DataLab is a compact statistics package aiming at exploratory data analysis. Please visit the DataLab Web site for more information....


Variable Selection

Command: Math -> Multiple Regression -> Multiple Lineare Regression -> Variable Selection

The command Math/Multiple Regression/Multiple Linear Regression/Variable Selection allows to automatically select a set of "best" variables. For that purpose the following four selection methods are available:

  • Forward selection
  • Backward eliminiation
  • Stepwise regression
  • Testing all possible combinations of variables
  • Simulated annealing
You can control which variables are considered during the selection process by ticking off the proper check boxes in the variable list. Variables which are to be included in the model have to be marked in the column "Incl." (include), variables which must not be part of the model, have to be marked in the column "Excl." (exclude).

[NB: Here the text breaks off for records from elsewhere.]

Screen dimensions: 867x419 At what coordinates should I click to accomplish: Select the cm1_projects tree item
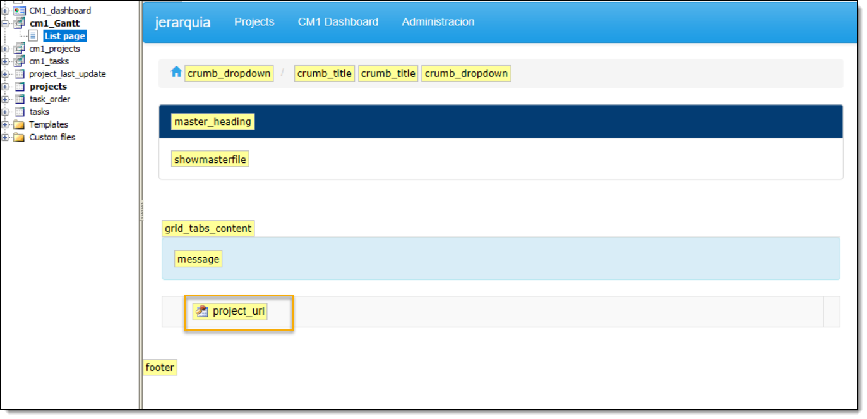(x=49, y=48)
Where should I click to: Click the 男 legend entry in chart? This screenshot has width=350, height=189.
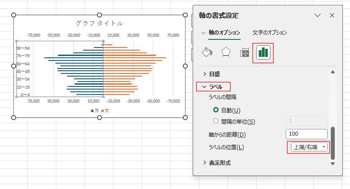click(95, 111)
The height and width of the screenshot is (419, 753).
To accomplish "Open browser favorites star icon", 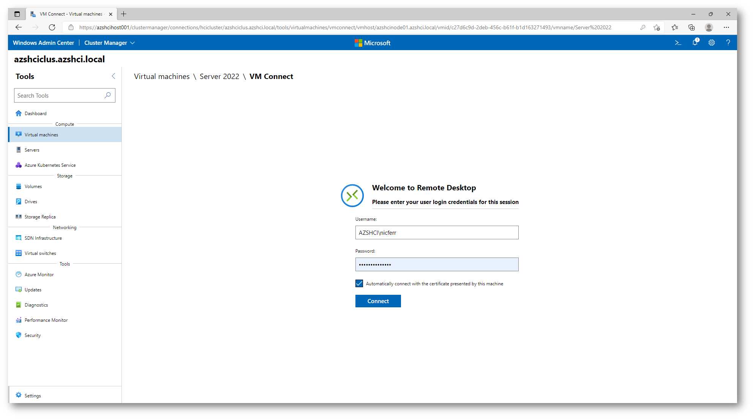I will click(674, 27).

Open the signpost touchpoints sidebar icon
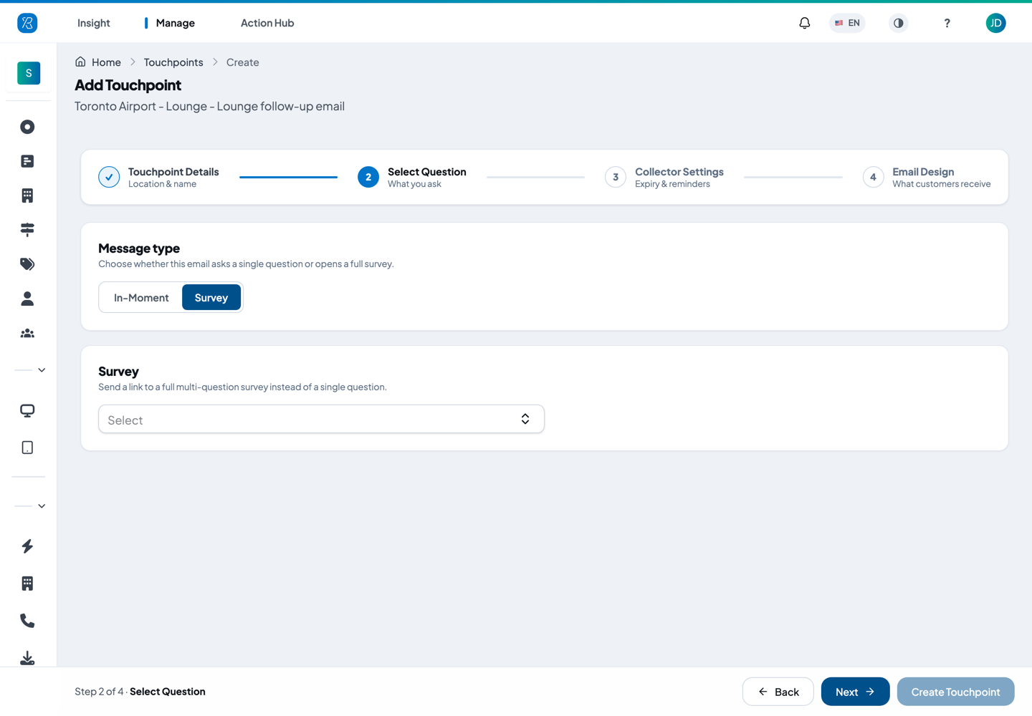(x=27, y=230)

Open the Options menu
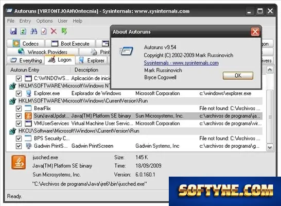[44, 21]
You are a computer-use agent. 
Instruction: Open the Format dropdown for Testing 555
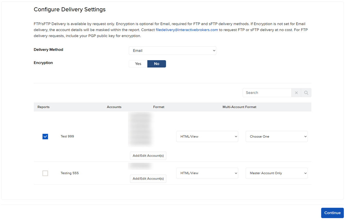207,173
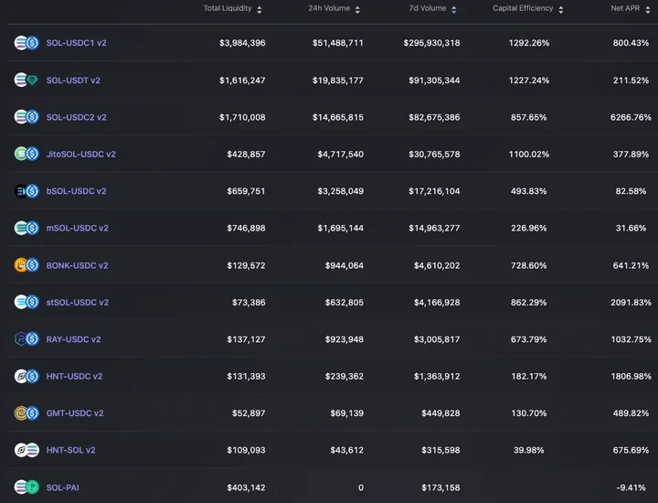Open the SOL-USDC2 v2 pool link
This screenshot has width=658, height=503.
pyautogui.click(x=77, y=117)
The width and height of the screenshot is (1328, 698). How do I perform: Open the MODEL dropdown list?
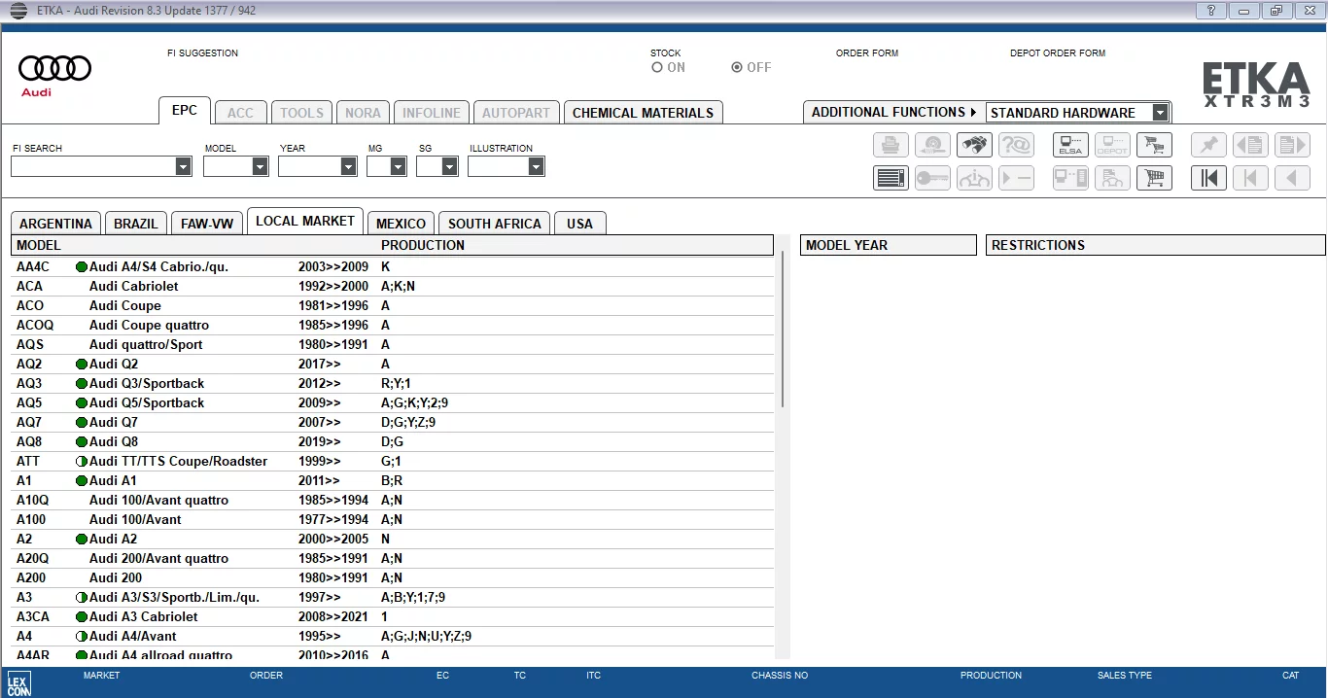pyautogui.click(x=260, y=167)
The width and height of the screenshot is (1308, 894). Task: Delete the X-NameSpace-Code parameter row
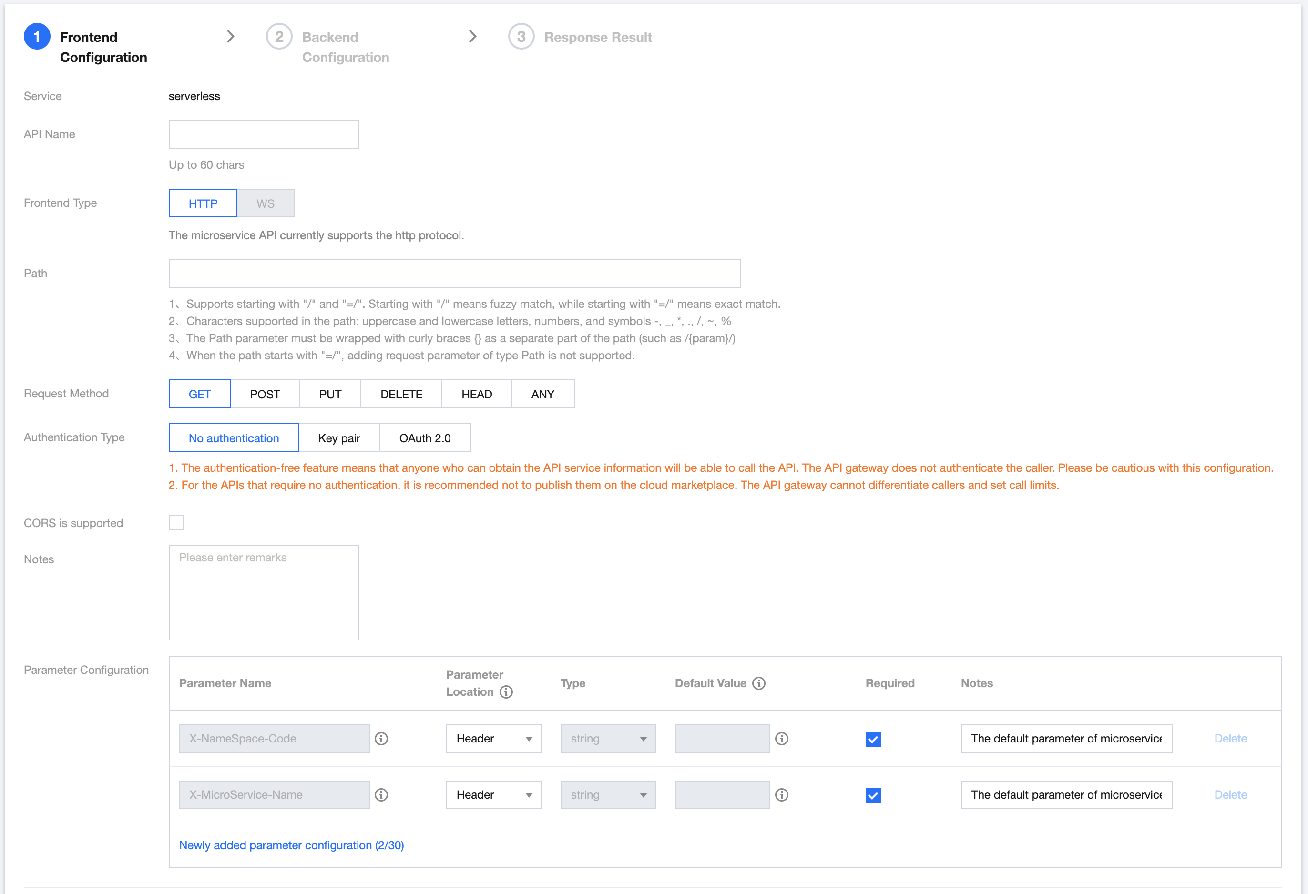coord(1230,739)

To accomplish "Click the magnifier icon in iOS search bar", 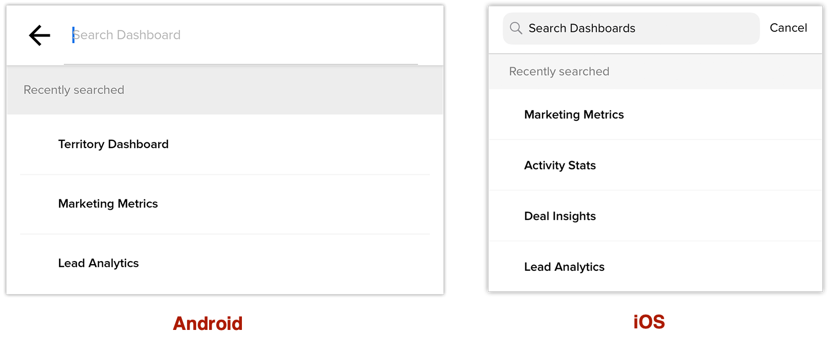I will tap(516, 28).
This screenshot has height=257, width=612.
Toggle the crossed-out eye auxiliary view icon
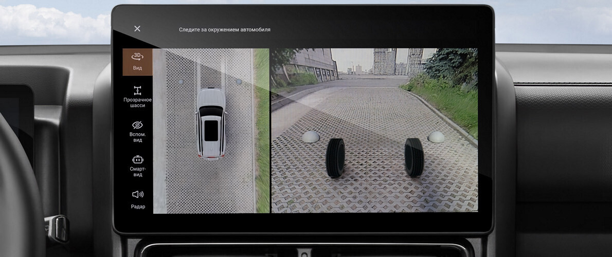137,125
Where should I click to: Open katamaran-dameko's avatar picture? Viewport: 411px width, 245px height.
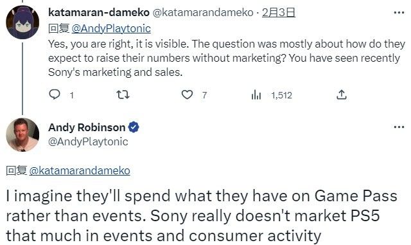(22, 22)
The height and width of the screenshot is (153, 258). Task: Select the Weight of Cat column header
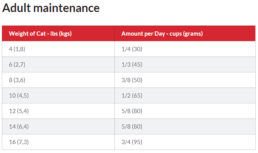[58, 33]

The target variable has to be ticked off in the column "Target" and is automatically excluded from the list of independent variables.

Hint: Please keep in mind that both the exclusion and the inclusion of variables may reduce the required time to perform the selection considerably since the number of possible combinations is reduced massively. Thus, if you know of particular variables which should always be part of the model, or which on no account should be part of the model, it is recommended to tick off the corresponding check boxes.

In the table at the right ("Selected Models") DataLab shows a list of best sub-models as the emerge during the selection process. Each model is described by the following parameters:
RMS "Residual Mean Square" (standard deviation of the residuals)
min|t| smallest absolute t-statistic of the coeffients of the model
AIC "Akaike Information Critieron"
BIC "Bayes Information Criterion"
F F statistic obtained from the ANOVA of the model
r2 goodness of fit of the model

If you choose simulated annealing as the selection method you have to specify both the selection criterion and the cooling rate. Please note that simulating annealing is a random process which heavily depends on the starting conditions. We therefore recommend to repeat the process several times and use the best variable set.

After the variable selection has been completed DataLab indicates the best model by inverting the color of the best model. You can change the selection of the model at any time by clicking the list of models. The selected model may be copied into the MLR window by clicking the button .

Details on the results of the variable selection can be obtained by clicking the button .